Monday, Feb. 20, 1939
Fleeting Scholars
Dr. Walter Albert Jessup, 61-year-old president of the Carnegie Foundation for the Advancement of Teaching,* believes that U. S. .colleges are too big and too bad. Each year, in his report for the Foundation, he offers fresh facts to prove his point. Last year he took colleges to task for buying tuba players with scholarships (TIME, Feb. 14, 1938). Last week Dr. Jessup led off the Foundation's 33rd annual report by giving the rough side of his tongue to another growing evil: tramp scholars.

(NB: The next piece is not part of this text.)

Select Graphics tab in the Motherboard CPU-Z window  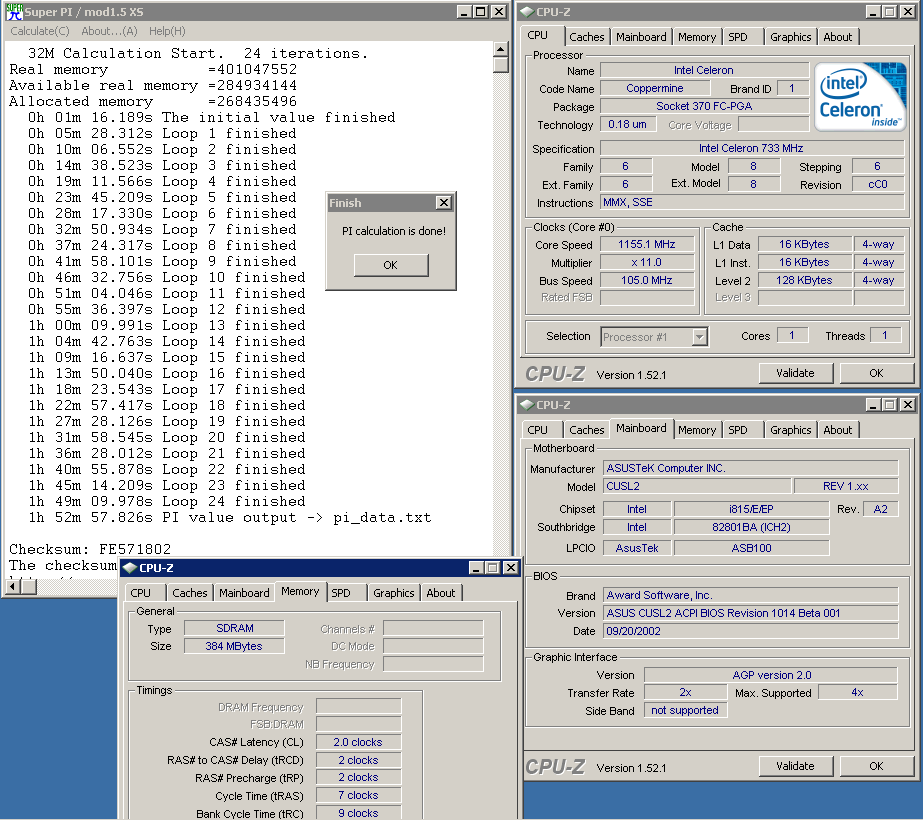tap(790, 430)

"The medieval age," said he, "had its wandering scholar. We have our itinerant or fleeting scholar. Hundreds of thousands of these itinerant students move from college to college, each armed with his letter of credit." Dr. Jessup found that collegiate hoboism, once thought of as a shiftless, spendthrift, boomtime phenomenon, had in the past few years reached appalling proportions. Although it is commonly supposed that the typical college student enters as a freshman and emerges from the same college with a diploma four years later, actually today most students transfer or drop out before commencement day. Only one-third receive degrees in the college in which they started.
*Dr. Jessup was recently elected to a unique position, given a seat on Johns-Manville Corp.'s board of directors to represent the public.